Yes, if your fact table has attributes that you would like to slice by (create a dimension from), you would use this relationship type.
Functionally, to the users it behaves no differently than a regular relationship.
After you create your dimensions and cubes you need to define how each dimension is related to each measure group. A measure group is a set of measures exposed by a single fact table.
Each cube can contain multiple fact tables and multiple dimensions. However, not every dimension will be related to every fact table.
To define relationships right click the cube in BIDS and choose open; then navigate to the Dimension Usage tab. If you click the ellipsis button next to each dimension you will see a screen that allows you to change dimension usage for a particular measure group. You can choose from the following options:
Regular default option; the dimension is joined directly to the fact table
No relationship the dimension is not related to the current measure group
Fact the dimension and fact are derived from a single table. If this is the case your dimensional warehouse has poor design and isn't likely to perform well. Consider separating fact and dimension tables.
Referenced the dimension is joined to an intermediate table prior to being joined to the fact table. Referenced relationship resembles a snowflake dimension, but is slightly different. Suppose you have a customer dimension and a sales fact; you'd like to examine total sales by customer, but you also want to examine line item sales by customer. Instead of duplicating the customer key in the line item fact table you can treat the sales fact as an intermediate table to join customer to line item.

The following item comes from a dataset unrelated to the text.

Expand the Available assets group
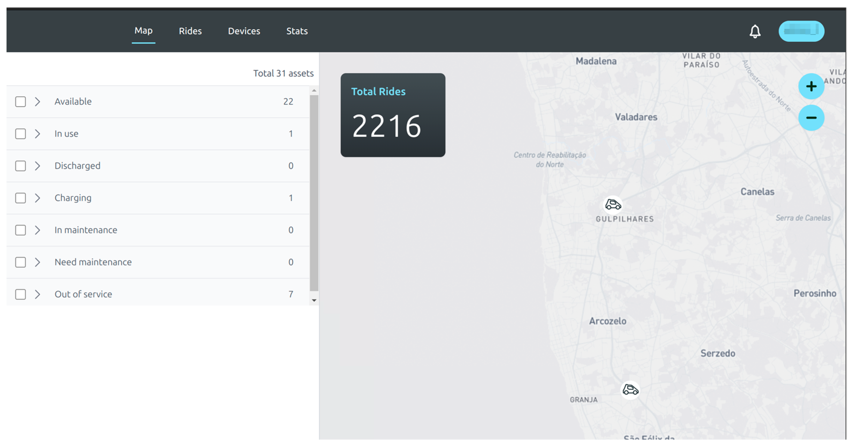(37, 102)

Many-to-many this option involves two fact tables and two dimension tables. Dimension A is joined to an intermediate fact A, which in turn joins to dimension B to which the fact B is joined. Much like with fact option if you need to use many-to-many option your design could probably use some improvement. This type of relationship is sometimes necessary if you are building cubes on top of a relational database that is in 3rd normal form. It is strongly advisable to use a dimensional model with star schema for all cubes. For example you could have two fact tables: vehicles and options; each vehicle can come with a number of options. You're likely to examine vehicle sales by customer, and options by the items that are included in each option. Therefore you would have a customer dimension and item dimension. You could also want to examine vehicles sales by included item. If so the vehicle fact would be joined to the options fact and customer dimension; the options fact would also join to items' dimension.
Data mining target dimension is based on a mining model which is built from a source dimension. Both source dimension and target dimension must be included in the cube.